### Your goal
Every line containing the string "computer" should be returned from the records.

/---

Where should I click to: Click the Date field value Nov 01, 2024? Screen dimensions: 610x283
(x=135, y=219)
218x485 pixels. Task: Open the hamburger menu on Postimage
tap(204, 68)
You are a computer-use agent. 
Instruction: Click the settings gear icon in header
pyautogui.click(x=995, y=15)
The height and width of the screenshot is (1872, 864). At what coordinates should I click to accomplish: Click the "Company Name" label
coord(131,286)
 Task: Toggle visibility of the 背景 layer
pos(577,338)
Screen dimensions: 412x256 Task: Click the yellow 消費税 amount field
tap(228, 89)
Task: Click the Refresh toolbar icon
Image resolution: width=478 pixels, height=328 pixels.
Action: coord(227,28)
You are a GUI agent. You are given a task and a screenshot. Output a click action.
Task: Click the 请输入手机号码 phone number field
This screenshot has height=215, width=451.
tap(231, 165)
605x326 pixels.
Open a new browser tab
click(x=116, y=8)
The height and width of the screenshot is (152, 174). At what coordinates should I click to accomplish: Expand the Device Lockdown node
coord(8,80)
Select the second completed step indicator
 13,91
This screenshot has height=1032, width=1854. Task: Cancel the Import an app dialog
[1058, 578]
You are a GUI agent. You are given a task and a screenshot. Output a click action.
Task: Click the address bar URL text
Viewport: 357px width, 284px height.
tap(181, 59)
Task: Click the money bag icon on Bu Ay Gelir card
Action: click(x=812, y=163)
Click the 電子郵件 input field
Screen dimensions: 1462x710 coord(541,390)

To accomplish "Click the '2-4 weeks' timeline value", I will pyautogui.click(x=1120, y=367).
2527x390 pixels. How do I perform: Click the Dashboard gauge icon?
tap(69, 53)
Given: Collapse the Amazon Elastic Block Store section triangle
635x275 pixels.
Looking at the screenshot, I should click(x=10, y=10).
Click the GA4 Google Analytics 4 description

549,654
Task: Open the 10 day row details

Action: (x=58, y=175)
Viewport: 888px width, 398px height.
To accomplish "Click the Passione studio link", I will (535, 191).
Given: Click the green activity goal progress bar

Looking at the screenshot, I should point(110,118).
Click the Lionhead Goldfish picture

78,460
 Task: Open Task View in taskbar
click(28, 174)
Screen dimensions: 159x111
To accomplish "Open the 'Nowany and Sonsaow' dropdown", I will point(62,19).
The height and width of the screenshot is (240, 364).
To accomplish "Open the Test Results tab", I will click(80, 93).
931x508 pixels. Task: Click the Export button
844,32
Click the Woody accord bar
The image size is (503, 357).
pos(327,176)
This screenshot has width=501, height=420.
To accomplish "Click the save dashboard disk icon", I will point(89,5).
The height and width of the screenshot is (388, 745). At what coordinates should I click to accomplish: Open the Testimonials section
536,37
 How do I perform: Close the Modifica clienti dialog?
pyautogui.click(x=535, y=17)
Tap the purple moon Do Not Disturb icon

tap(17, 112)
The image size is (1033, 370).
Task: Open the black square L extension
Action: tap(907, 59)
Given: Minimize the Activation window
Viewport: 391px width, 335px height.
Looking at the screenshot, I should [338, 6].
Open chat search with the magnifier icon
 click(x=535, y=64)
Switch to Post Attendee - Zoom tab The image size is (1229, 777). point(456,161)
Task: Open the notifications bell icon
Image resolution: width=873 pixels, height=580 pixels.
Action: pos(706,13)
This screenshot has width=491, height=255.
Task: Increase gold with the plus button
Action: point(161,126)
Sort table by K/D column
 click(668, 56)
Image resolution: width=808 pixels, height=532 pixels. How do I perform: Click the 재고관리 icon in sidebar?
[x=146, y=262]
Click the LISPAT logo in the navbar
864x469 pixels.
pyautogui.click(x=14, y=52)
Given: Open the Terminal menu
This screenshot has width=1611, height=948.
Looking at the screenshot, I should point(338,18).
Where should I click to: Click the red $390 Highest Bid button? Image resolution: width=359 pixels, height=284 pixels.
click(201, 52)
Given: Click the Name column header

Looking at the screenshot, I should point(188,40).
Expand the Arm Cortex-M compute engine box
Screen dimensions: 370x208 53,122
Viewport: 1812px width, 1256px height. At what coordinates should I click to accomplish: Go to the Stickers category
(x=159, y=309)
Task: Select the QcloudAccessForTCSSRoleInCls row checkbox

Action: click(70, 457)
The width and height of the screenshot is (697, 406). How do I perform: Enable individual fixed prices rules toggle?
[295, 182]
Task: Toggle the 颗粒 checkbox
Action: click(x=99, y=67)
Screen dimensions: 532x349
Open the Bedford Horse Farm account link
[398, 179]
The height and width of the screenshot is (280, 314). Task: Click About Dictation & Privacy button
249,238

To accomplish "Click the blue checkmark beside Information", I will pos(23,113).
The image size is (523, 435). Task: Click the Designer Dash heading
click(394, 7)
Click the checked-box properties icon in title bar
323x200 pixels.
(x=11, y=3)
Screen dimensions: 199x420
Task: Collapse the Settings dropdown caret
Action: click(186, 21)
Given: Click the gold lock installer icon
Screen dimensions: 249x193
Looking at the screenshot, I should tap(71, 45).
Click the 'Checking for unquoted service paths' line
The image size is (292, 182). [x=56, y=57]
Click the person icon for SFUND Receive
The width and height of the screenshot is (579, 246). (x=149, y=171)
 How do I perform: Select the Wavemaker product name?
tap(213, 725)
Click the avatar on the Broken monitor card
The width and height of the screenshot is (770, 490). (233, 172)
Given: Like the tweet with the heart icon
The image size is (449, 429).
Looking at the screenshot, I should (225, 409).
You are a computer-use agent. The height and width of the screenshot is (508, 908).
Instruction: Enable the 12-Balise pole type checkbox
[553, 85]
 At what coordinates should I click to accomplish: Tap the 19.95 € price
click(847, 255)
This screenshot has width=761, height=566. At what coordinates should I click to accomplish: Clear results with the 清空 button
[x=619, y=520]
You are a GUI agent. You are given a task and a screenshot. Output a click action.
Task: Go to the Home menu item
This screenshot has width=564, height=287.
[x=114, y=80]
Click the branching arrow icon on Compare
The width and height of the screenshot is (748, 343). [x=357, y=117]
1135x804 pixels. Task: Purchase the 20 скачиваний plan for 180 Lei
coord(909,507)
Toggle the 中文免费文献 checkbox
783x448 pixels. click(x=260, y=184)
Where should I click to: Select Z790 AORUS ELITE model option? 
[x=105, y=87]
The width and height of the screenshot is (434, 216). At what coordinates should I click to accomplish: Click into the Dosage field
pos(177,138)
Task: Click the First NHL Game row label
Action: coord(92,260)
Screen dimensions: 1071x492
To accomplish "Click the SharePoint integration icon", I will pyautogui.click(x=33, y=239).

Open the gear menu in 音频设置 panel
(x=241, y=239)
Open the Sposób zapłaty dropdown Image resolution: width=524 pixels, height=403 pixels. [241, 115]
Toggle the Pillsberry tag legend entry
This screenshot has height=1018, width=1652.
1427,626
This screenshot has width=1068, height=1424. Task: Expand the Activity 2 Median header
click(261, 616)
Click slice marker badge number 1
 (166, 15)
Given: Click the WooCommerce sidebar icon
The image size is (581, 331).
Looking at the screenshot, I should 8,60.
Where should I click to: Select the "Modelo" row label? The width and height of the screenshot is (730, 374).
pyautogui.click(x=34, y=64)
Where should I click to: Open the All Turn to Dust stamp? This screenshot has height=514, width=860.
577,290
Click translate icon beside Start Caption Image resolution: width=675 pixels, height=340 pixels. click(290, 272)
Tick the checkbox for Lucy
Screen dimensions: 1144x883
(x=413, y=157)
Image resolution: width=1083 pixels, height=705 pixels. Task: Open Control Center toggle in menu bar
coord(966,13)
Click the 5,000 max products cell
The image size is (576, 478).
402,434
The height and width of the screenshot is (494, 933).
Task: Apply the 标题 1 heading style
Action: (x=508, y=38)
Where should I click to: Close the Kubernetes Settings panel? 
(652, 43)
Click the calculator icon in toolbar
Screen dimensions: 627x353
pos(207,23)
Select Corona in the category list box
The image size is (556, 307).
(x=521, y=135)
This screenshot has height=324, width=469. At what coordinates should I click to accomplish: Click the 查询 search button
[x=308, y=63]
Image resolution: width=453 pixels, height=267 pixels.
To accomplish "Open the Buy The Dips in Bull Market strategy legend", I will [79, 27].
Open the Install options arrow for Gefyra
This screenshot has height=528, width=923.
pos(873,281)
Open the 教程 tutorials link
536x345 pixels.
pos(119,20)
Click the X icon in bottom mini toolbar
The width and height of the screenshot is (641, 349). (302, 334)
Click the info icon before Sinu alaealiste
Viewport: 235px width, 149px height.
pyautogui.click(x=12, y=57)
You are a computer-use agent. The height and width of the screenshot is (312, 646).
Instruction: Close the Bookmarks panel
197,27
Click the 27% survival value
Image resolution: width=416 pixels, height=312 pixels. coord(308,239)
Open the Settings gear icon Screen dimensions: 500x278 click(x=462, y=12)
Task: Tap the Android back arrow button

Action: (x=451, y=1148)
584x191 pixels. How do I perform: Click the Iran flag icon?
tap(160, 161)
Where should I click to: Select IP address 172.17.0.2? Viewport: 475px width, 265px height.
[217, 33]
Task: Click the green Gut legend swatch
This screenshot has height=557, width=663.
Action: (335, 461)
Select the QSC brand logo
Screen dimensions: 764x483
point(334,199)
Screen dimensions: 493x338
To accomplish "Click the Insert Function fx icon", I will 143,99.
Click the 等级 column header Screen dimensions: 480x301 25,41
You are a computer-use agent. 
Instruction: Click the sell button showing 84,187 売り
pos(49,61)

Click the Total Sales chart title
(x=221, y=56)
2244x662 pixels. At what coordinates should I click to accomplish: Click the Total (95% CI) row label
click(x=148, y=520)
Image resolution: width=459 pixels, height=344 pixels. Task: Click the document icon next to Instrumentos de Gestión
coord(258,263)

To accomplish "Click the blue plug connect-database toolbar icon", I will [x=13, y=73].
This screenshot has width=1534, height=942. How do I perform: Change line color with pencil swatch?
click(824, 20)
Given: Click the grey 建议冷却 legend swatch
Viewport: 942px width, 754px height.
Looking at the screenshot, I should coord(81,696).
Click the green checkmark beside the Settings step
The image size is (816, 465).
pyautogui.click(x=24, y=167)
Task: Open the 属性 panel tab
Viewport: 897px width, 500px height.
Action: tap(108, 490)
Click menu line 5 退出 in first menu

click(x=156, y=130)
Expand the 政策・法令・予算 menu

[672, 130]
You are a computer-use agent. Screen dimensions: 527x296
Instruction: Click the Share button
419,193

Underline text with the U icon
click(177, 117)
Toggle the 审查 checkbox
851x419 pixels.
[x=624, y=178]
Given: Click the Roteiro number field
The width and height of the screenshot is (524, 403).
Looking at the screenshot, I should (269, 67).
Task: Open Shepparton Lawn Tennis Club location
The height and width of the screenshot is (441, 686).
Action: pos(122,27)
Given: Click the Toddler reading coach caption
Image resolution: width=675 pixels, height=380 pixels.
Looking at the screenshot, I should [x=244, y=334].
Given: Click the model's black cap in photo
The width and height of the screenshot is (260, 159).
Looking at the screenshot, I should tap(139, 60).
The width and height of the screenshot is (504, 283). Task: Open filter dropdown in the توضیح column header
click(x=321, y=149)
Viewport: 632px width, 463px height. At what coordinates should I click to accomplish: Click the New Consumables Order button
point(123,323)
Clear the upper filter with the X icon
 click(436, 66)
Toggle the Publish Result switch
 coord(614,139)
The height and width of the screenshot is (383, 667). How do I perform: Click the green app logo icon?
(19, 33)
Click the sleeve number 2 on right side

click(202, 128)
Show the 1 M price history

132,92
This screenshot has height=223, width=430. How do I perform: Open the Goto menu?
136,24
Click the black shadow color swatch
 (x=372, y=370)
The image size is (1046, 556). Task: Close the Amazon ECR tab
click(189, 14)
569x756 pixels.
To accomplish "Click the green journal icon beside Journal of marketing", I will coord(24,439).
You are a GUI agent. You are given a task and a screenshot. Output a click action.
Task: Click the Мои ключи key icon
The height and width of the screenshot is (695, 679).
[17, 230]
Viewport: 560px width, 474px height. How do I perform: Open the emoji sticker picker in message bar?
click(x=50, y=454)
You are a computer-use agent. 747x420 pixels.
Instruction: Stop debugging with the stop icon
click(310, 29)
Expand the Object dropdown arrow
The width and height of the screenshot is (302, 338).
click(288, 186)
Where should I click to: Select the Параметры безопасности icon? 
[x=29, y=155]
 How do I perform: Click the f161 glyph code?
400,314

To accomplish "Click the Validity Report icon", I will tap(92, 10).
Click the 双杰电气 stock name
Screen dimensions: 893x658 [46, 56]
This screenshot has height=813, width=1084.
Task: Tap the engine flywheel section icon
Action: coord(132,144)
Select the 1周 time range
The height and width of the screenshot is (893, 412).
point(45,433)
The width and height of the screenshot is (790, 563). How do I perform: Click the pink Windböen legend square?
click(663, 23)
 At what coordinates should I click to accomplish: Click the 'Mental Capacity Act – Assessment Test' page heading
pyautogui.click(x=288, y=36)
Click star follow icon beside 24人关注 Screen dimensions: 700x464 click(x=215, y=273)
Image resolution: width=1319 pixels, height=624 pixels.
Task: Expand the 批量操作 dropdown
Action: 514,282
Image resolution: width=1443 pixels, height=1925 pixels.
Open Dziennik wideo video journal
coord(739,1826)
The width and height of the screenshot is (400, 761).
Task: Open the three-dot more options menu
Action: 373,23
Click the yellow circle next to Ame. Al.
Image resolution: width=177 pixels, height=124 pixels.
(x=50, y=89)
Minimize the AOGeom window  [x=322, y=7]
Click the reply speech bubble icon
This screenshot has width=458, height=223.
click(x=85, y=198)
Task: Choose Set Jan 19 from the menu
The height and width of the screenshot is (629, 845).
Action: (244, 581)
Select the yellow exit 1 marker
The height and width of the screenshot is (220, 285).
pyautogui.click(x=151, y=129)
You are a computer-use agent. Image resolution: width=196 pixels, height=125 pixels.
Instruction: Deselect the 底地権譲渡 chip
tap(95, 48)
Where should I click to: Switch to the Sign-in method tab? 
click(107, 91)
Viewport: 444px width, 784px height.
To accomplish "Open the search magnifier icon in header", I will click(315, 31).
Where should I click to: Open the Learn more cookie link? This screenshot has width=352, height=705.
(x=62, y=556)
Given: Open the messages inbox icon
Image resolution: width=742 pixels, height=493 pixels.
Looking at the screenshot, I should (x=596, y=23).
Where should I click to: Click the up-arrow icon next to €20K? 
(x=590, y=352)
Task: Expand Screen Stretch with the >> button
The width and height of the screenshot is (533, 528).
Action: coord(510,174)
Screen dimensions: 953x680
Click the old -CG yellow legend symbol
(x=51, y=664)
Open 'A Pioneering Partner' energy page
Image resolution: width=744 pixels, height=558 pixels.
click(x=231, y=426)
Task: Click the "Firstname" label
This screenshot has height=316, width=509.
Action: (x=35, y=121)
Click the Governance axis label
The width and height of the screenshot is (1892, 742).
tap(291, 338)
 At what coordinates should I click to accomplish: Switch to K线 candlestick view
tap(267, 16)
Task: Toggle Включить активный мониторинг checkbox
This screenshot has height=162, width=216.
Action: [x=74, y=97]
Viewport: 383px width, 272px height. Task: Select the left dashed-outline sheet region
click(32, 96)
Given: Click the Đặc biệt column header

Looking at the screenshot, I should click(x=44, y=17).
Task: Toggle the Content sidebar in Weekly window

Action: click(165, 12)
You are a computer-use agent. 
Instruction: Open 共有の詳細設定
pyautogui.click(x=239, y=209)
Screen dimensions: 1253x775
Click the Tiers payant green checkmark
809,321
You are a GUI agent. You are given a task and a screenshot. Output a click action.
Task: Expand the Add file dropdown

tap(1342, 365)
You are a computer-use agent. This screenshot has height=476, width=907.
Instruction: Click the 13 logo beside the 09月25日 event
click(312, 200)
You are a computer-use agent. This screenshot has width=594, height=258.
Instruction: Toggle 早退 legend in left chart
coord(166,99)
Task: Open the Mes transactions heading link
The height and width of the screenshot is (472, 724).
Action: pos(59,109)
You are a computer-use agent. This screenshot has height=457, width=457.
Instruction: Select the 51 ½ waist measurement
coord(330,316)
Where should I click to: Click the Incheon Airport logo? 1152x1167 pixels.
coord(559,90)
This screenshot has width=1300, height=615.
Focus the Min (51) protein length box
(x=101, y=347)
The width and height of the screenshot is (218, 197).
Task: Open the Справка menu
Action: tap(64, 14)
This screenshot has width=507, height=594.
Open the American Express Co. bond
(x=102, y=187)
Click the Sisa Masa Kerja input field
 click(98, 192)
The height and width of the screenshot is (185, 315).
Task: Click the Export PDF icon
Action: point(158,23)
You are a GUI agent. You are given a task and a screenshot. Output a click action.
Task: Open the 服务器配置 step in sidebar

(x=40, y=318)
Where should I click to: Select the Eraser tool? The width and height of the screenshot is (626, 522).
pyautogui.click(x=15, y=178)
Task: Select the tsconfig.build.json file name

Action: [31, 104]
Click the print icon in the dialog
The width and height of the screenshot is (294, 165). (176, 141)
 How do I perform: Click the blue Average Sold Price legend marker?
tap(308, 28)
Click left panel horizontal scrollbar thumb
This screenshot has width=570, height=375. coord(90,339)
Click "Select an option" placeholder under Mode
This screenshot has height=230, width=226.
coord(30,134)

\---

### Answer box
You are a computer-use agent. 
You are a computer-use agent. The height and width of the screenshot is (508, 908).
You are a computer-use agent. The height and width of the screenshot is (312, 646).
You are a computer-use agent. 
You are a computer-use agent. Screen dimensions: 527x296
You are a computer-use agent. 747x420 pixels.
You are a computer-use agent. Image resolution: width=196 pixels, height=125 pixels.
You are a computer-use agent. 
You are a computer-use agent. This screenshot has height=476, width=907.
You are a computer-use agent. This screenshot has width=594, height=258.
You are a computer-use agent. This screenshot has height=457, width=457.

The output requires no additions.